Quel bazar ! À défaut d’avoir ce qu’on voudrait (un chiffre pour le déficit, un chiffre et une date pour l’objectif visé, les mesures pour boucher les trous), on sait ce qu’on n’a pas : la maîtrise budgétaire promise par la suédoise. Les partis qui la composent l’avaient claironné : on allait voir ce qu’on allait voir – comprenez : tout autre chose que les gouvernements précédents. Dégagez les amateurs, les professionnels entrent en piste.

Une vision stratégique, de la rigueur budgétaire… et l’équilibre, rappellent les observateurs flamands. Qui, ces derniers jours, sont sans pitié : si la suédoise n’a même plus l’ambition déclarée de régler le déficit, elle ferait mieux de fermer boutique. De Morgen avant-hier, Het Laatste Nieuws hier : « L’équilibre budgétaire en 2018 était l’unique selling proposition” de cette coalition. Si elle ne la réalise pas, elle brise la promesse faite à deux Flamands sur trois. Et perd sa raison d’être. » Oups !

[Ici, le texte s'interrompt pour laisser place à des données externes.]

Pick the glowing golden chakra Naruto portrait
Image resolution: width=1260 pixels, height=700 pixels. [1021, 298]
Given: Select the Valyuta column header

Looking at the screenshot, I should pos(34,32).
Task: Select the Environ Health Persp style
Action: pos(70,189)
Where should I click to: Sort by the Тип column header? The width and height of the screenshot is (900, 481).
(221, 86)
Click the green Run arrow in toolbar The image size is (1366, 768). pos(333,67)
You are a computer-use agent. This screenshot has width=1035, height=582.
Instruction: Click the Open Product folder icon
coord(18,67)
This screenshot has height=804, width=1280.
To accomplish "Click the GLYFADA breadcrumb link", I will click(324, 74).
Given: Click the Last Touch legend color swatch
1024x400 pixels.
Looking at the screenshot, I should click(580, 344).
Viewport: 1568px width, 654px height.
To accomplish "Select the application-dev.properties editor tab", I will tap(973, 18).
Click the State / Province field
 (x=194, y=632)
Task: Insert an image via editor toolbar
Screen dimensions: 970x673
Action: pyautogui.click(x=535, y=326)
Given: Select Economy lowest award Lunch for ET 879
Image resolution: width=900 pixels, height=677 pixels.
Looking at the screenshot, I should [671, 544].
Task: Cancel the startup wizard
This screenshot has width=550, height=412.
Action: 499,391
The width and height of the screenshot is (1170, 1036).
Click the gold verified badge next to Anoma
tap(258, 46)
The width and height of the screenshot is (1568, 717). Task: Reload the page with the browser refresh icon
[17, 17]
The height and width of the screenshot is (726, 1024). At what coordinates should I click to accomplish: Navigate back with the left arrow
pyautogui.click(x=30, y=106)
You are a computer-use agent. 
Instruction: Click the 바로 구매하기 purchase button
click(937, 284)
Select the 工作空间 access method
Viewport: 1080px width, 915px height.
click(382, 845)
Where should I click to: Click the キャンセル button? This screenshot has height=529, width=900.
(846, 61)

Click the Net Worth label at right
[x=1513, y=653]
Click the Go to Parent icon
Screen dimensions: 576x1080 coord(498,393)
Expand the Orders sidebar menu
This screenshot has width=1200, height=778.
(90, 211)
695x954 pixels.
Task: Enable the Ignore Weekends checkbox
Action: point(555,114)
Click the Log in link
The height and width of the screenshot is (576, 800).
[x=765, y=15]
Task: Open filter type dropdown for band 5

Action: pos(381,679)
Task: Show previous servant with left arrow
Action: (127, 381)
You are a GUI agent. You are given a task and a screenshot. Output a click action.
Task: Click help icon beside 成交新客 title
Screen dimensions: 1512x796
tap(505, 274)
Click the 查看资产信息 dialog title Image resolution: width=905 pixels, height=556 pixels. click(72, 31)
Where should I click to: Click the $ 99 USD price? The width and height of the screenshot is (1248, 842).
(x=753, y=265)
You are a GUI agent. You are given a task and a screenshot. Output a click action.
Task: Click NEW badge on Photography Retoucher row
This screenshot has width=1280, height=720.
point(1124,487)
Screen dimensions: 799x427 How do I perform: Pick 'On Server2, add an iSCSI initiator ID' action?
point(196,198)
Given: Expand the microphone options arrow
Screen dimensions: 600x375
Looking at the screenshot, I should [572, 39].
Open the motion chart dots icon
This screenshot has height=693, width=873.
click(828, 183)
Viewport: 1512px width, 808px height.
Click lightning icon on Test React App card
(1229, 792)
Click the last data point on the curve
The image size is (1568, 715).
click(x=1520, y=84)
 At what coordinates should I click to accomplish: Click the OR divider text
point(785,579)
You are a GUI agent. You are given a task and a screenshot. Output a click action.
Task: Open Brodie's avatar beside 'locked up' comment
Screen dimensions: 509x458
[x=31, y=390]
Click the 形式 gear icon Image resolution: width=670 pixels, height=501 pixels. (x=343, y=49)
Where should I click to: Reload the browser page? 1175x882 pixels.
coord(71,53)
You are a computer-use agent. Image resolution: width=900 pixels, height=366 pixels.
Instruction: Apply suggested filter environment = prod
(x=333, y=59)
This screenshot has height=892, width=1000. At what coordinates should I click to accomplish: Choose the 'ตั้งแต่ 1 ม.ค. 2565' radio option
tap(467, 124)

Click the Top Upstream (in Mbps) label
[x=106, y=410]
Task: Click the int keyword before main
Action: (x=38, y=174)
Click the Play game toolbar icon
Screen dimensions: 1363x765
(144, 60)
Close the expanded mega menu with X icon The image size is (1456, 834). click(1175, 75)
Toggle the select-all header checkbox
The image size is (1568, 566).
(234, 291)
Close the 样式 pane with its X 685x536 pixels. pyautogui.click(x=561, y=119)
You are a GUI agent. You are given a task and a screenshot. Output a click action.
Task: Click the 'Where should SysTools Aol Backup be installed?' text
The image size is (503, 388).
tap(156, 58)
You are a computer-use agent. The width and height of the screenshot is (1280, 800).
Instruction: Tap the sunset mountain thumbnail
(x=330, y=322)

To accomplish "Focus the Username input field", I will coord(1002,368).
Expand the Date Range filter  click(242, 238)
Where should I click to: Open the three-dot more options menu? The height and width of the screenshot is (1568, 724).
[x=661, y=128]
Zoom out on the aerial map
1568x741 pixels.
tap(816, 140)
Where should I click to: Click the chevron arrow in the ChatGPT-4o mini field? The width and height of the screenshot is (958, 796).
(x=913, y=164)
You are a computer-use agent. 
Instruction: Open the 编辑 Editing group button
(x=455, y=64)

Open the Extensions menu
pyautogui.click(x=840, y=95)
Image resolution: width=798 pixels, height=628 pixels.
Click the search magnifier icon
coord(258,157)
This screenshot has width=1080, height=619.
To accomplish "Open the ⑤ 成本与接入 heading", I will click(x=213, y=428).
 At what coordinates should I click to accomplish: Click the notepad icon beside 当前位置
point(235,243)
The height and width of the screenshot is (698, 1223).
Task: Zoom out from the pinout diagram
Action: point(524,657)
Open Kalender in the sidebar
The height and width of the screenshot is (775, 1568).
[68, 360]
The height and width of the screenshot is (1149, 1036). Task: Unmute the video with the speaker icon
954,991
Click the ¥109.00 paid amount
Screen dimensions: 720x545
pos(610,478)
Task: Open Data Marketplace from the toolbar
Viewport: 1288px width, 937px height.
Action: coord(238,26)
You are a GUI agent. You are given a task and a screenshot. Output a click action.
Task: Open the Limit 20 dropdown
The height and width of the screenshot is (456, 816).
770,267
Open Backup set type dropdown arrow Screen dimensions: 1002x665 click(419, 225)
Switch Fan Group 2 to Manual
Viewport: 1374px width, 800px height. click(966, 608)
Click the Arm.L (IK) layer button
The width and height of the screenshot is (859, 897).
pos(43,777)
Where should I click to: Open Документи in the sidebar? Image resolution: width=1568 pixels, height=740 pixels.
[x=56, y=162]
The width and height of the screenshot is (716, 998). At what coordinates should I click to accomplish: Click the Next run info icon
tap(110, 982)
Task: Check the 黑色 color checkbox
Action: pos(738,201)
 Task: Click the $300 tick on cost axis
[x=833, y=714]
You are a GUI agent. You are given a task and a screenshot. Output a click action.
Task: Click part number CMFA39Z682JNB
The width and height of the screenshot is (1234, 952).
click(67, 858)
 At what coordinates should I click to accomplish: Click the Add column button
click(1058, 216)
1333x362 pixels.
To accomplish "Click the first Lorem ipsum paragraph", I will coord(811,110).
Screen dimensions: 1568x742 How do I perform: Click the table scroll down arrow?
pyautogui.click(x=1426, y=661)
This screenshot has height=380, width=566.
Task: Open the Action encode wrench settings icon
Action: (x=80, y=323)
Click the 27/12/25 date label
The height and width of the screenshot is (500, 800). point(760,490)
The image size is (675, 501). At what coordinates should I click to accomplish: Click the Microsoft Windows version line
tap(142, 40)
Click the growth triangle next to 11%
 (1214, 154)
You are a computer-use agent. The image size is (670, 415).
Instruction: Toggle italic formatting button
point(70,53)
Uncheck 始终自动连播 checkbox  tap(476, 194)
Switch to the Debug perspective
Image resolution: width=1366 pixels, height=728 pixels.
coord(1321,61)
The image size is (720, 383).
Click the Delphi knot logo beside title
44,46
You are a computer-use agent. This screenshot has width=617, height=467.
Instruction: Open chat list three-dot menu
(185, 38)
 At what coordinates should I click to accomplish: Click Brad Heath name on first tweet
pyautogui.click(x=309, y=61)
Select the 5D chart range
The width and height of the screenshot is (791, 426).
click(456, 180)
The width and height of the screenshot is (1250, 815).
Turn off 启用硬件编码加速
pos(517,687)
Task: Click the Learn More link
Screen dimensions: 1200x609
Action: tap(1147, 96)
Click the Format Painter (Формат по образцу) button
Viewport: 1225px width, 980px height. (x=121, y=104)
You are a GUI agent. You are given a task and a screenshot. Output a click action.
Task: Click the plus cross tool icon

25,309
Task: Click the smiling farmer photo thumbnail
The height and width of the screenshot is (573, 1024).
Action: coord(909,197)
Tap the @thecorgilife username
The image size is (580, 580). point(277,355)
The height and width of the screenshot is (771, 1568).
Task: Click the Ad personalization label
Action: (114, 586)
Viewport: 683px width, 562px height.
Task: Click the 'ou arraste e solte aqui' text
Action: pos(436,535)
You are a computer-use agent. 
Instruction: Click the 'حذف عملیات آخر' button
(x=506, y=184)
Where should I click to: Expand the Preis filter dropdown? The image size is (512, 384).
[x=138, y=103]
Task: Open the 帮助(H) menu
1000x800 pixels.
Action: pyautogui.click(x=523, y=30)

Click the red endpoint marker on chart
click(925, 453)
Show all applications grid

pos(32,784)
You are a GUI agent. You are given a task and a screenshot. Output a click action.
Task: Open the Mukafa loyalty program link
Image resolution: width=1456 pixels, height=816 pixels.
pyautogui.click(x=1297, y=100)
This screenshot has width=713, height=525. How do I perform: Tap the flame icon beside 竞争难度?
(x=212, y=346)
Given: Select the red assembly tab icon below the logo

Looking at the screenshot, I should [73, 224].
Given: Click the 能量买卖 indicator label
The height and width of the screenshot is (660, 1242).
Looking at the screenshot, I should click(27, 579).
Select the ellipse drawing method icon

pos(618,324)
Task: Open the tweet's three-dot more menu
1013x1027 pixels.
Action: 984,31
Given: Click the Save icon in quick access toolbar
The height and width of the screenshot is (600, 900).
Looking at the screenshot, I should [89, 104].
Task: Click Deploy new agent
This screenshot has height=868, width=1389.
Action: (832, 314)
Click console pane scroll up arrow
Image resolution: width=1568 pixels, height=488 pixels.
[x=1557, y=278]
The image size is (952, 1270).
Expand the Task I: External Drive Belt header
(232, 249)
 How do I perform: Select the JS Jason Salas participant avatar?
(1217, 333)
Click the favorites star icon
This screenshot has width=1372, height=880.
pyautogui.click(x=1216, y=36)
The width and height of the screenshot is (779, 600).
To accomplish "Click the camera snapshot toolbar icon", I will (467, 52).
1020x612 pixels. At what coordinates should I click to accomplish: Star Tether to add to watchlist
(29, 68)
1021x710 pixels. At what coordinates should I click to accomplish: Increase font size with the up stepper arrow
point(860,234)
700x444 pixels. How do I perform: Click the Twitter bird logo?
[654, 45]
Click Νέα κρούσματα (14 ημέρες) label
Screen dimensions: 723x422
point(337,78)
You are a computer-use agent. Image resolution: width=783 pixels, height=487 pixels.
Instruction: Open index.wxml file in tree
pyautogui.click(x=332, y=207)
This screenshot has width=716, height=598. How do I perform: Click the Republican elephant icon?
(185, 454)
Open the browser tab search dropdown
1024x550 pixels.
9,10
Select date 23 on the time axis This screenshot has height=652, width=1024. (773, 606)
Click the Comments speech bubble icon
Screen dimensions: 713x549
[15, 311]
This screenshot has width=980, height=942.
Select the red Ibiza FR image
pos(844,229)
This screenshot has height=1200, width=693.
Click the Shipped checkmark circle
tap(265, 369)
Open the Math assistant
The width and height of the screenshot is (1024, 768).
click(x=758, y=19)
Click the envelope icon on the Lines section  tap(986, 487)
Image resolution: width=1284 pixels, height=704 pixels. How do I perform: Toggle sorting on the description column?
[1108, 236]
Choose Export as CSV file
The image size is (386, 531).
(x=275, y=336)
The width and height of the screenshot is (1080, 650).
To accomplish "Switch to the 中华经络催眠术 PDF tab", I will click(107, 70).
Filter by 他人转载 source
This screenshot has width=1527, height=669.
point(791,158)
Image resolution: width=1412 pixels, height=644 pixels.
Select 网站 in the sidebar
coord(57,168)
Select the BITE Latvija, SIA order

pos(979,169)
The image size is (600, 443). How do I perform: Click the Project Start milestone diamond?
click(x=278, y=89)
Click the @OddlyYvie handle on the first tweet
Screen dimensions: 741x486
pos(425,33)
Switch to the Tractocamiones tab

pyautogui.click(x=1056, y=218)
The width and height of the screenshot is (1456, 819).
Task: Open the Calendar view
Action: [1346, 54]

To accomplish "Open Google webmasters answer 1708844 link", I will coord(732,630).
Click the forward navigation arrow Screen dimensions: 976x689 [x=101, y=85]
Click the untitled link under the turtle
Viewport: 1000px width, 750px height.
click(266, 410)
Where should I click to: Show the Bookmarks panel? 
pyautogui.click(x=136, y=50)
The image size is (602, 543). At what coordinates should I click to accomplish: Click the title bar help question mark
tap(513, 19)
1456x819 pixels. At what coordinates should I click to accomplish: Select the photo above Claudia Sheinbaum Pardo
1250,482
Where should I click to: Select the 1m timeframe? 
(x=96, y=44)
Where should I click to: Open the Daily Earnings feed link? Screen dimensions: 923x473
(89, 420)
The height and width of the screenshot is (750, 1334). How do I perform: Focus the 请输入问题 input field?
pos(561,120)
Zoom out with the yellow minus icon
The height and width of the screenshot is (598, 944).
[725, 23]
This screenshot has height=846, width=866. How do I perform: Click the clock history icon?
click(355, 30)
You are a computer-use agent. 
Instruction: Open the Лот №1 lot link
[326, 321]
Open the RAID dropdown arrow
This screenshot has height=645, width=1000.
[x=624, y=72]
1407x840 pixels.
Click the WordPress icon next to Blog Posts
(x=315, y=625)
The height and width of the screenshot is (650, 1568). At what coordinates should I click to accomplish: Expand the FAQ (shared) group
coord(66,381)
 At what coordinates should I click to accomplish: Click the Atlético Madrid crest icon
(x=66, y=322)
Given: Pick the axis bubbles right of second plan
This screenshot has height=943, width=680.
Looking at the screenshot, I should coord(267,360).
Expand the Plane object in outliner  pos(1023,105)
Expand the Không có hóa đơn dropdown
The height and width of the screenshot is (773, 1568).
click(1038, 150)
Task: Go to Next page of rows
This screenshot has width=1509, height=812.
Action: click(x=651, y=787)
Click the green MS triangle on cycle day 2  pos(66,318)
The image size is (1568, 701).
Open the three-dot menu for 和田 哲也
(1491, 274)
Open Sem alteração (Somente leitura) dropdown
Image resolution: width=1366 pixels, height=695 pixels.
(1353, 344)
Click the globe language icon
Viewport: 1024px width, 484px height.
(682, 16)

Il y a le feu au lac. Et de quoi écourter les escapades chinoises du Premier ministre. On ne donne d’ailleurs même plus de date de fin pour ce qui tient de plus en plus du sauve-qui-peut budgétaire. Ceux qui aimeraient penser ou démontrer le contraire ont bien de la peine à trouver des arguments probants dans la manière dont se déroule le feuilleton depuis quelques jours.

C’est sans doute ce qui est le plus gênant, car c’est ce qui met en péril la crédibilité du gouvernement fédéral : le grand bazar budgétaire du moment, avec ses mauvaises surprises, sa dramatisation et ses empoignades intracoalition, est un flagrant déni de cette bonne gouvernance promise, qui devait « sauver » la gestion de la Belgique. Car on a surtout l’impression que ce qu’on essaye soudain de sauver, c’est la face. On faisait passer les « autres » pour des illusionnistes – « Show me the money », disait De Wever à Magnette –, on a soi-même aujourd’hui de la peine à comptabiliser de réelles économies…

Adieu bonne gouvernance, adieu gestion par anticipation, adieu remodelage – dites redesign – de l’Etat, avec en ligne de mire l’efficacité et le juste poids du secteur public dans la machine belge ? Revoilà en tout cas le traditionnel ballet de ministres courant en tous sens, grattant les fonds de tiroirs, misant sur les vieilles ficelles pour combler les trous budgétaires, en parant au plus pressé. On a beau chercher, cela n’a ni l’odeur ni la couleur d’une trajectoire politique préméditée.